Rollercoaster Season - Colossus

Apr 22, 2007 14:42

You never forget your first looping coaster - well, that would appear to be the concensus, anyway. Maybe it's just the company I keep, but a lot of people have described it as a sort of minor rite of passage.

Certainly, I can remember my first time. Not going to go into too many details; I was 14, the place was Great Yarmouth Pleasure Beach, and a fair amount of peer pressure was involved. Well, the very first time, anyway. Not the second time, though, about four minutes later, when I'd abandoned the formerly pressurising and now rather subdued peer to hop straight back into the queue. Funny, really - I can just about remember the name of the girl concerned if I think hard, but I could tell you that the coaster was a Pinfari Looping Star as easily as I could tell you my own birthday. It was small and it was brutal and it was rather wonderful - while it isn't the exact same machine, interested parties can view an identical model here.

Where was I? Coasters with loops, upside-down bits or, in the appropriate technical jargon, inverts. No matter how many scientific explanations are given, there's always something just a bit magical about a train of speeding cars appearing to defy gravity. While it took until approximately the 1960s for materials and engineering technology to advance to the point where looping coasters became a staple feature of even quite small amusement parks, instances have been recorded as early as 1846.



The Chemin de Centrifuge was located in the Frascati Gardens in Paris, had a one-rider capacity and a loop diameter of thirteen feet; it was apparently adapted from an English model with a six and a half foot loop.

We've come a long way over the past 160 years or so - certainly, too long for me to want to bore you with the details. Besides, different manufacturers tend to refer to the same sorts of inverts using different terminology, and despite my enthusiasm as a rider, without the aid of this helpful glossary I can't tell a Batwing from an Immelman from a Cobra Roll. If it makes me put my hands in the air and shriek like an orgasmic banshee, why sweat the small stuff?

Today's featured coaster is Colossus, at Thorpe Park in England. Colossus has lots of inverts - ten, in fact. That's more than any other coaster in the world barring an exact replica built in China a year back. I really enjoyed Thorpe Park on my last visit. The food and merchandise were good quality and reasonably priced, the staff were a delight and the water rides were pretty much about as much fun as it's possible to have getting freezing cold and soaking wet. In April. With a streaming cold. Thank you, Pete. Nemesis Inferno proved to be a suitably spunky re-imagining of her peerless older sister (who gets a richly-deserved entry of her own tomorrow), and... you can see where this is going, can't you?

As you can see, Colossus is a treat for the eyes. Unfortunately, it cheats a bit. It has five rather nice inversions:



1: A glorious vertical loop.



2, 3: A really sensational cobra roll.



4,5: A double corkscrew - not my sort of thing but a nice enough use of the space.

So far so competent, even if it rides a bit roughly. However, y'see that spiral bit in the photo below?



That's inverts five through nine.
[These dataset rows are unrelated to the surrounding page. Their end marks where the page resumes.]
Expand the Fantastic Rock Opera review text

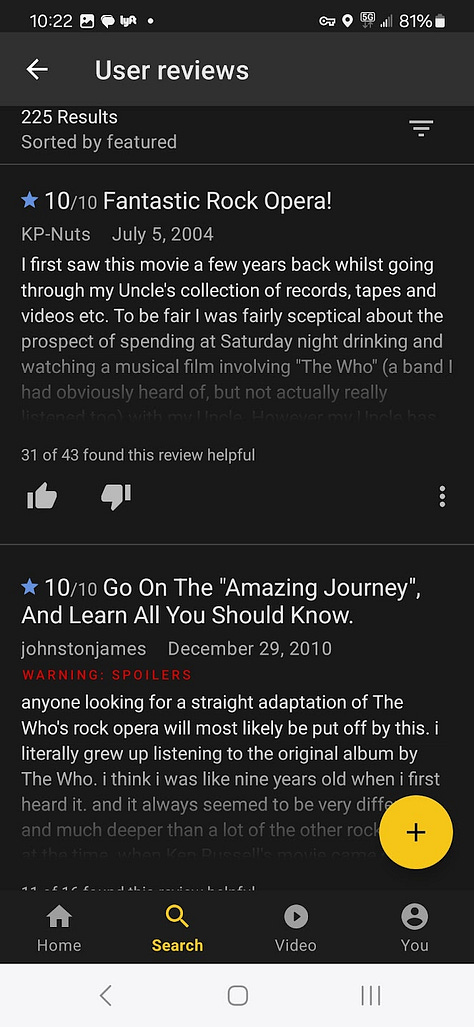pyautogui.click(x=237, y=341)
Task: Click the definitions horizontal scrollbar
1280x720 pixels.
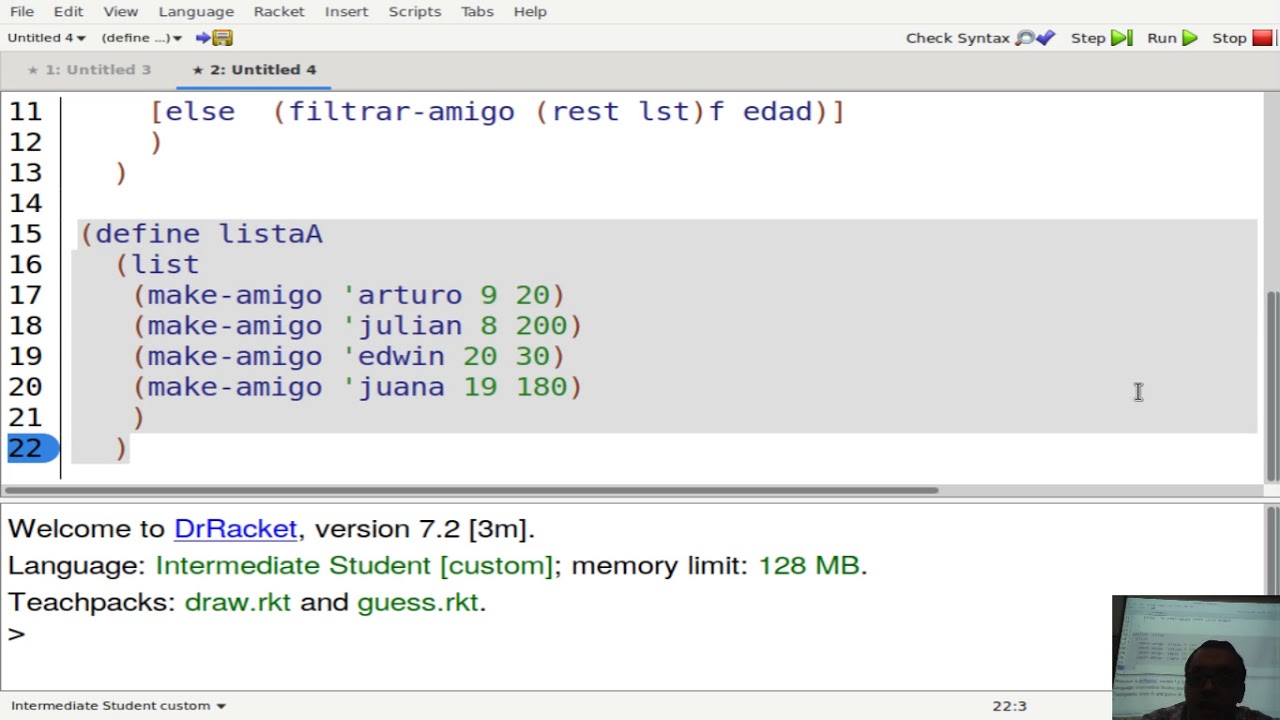Action: (x=470, y=490)
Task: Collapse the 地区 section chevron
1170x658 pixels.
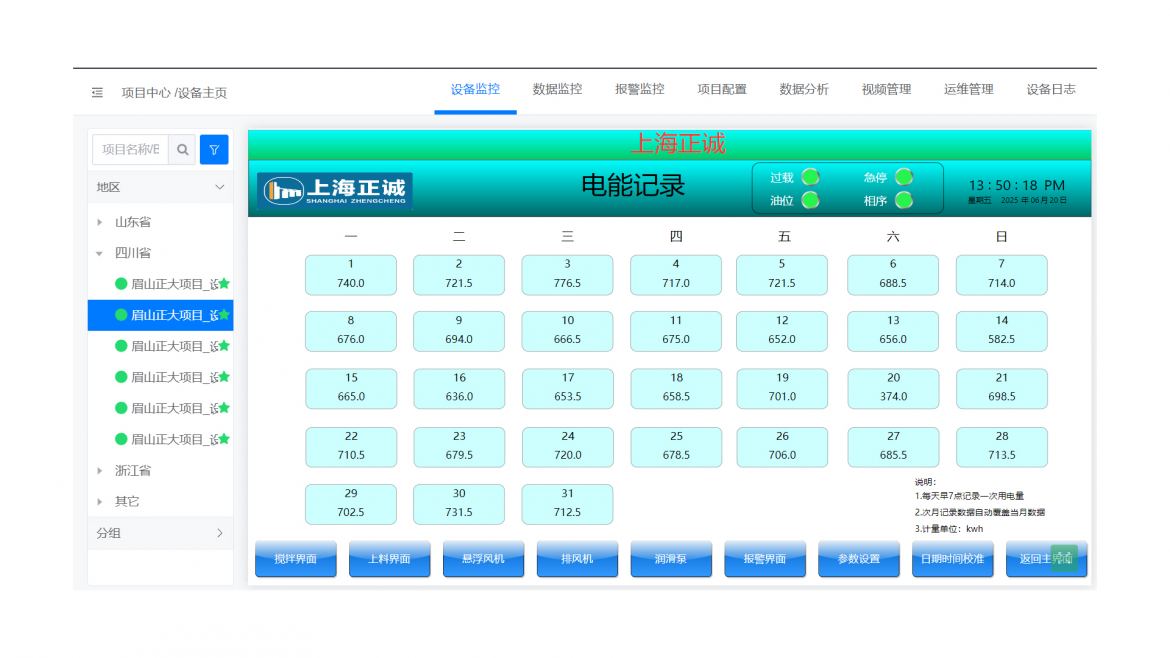Action: point(220,187)
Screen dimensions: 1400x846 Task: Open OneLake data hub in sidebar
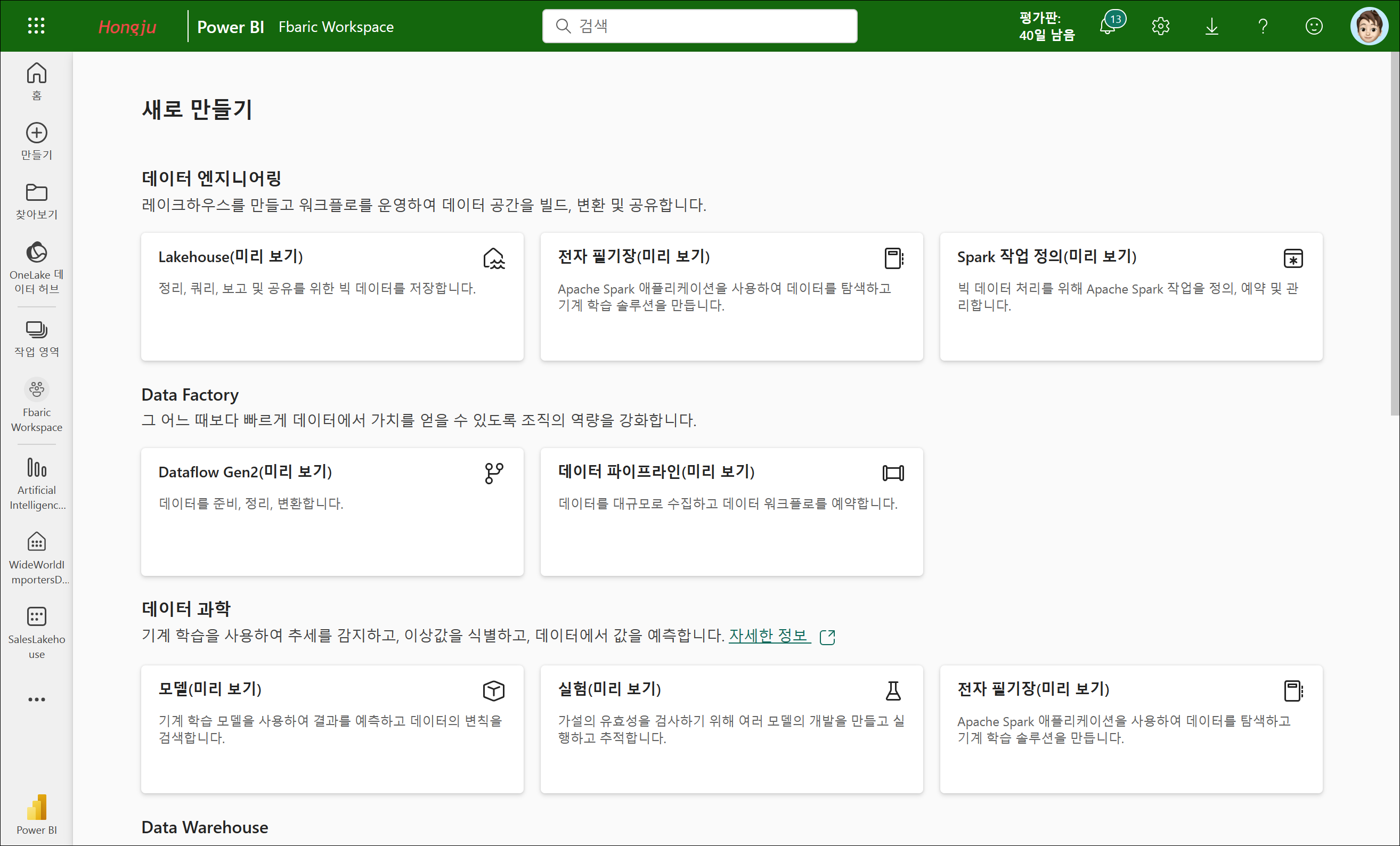click(36, 268)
Now, even I'll admit it actually looks pretty bloody cool in the photo - a quad heartline roll, for those who like their tech talk. Problem is, however, that by such a late point in the ride the train has lost a lot of speed. Sure, you go upside down, but the thrill factor is somewhat reduced by the nagging feeling that you could probably be covering the ground rather more quickly on foot. Adding insult to injury, invert ten is just a quick one more of the same right before re-entering the station. Well, I say quick, but... I'm sure you get the picture.

I don't doubt that having a record-breaking ride does wonders for the park's annual takings, but with less histrionics and more careful design work they could have had something truly stunning on their hands. As missed opportunities go, it's a biggie.